Gut microbiota dynamics in SAMP8 mice: insights from machine learning and longitudinal analysis.

The gut microbiota plays a crucial role in maintaining host health, and its composition is significantly influenced by aging. The SAMP8 mouse model, known for its accelerated aging process, is widely used to study age-related changes. However, comprehensive longitudinal studies on gut microbiota dynamics in SAMP8 mice remain limited. We analyzed microbiota profiles of SAMP8 mice at 1, 3, 7, and 10 months (n = 6) using 16S rRNA sequencing. Alpha diversity (Shannon index) decreased significantly with age, while beta diversity revealed distinct clustering between young (1 and 3 months) and aged (7 and 10 months) SAMP8 mice. Firmicutes, Actinobacteria, and Deferribacteres declined significantly with age, whereas Proteobacteria and Bacteroidetes increased. At the genus level, Allobaculum and unclassified_f_Lachnospiraceae decreased significantly, whereas Ruminiclostridium_5 and Akkermansia increased significantly in older mice. Microbiota trajectory analysis identified four aging-related patterns. For biomarker discovery, the young (1 and 3 months, n = 12) and aged (7 and 10 months, n = 12) groups were compared using Random Forest analysis, which identified 11 key taxa, with Peptococcus exhibiting the highest diagnostic accuracy (area under the curve = 0.78).

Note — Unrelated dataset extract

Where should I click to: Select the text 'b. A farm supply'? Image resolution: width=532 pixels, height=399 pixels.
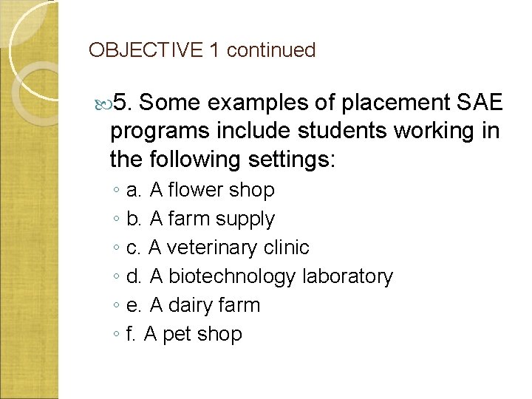click(200, 219)
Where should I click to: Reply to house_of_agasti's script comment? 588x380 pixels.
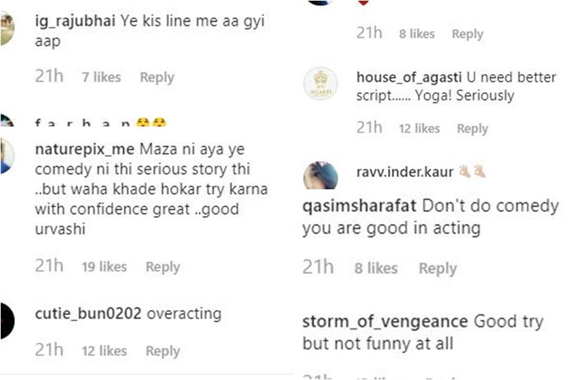pos(472,129)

These findings highlight the dynamic microbiota shifts during aging and identify Peptococcus as a potential biomarker for aging, offering insights into microbiota-aging interactions and potential translational targets.

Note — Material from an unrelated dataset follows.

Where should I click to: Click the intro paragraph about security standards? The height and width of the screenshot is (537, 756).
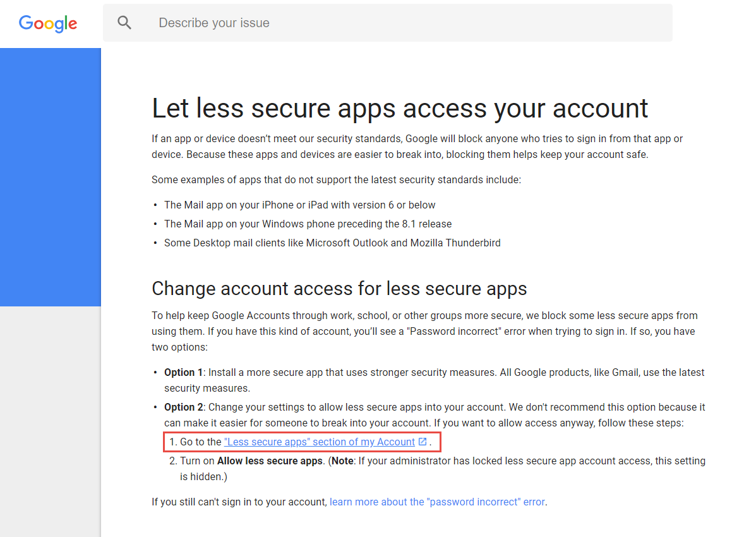(417, 147)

Importance: Aging is associated with profound changes in microbial composition, yet the precise trajectories and key microbial signatures of aging remain incompletely understood. This study provides a comprehensive analysis of gut microbiota dynamics in aging SAMP8 mice. By identifying significant shifts in microbial diversity, composition, and aging-related trajectories, our findings highlight the progressive restructuring of gut microbiota with age. Understanding these changes is critical for uncovering potential microbial biomarkers of aging, which could serve as diagnostic tools or therapeutic targets to promote healthy aging. Notably, we demonstrate that some key taxa, such as Peptococcus, can differentiate young and aged microbiomes with high accuracy, offering insights into the potential role of gut microbiota in aging-related health decline. These findings provide a foundation for future research aimed at microbiota-targeted interventions, such as probiotics or dietary modifications, to mitigate age-associated diseases and improve lifespan and health span.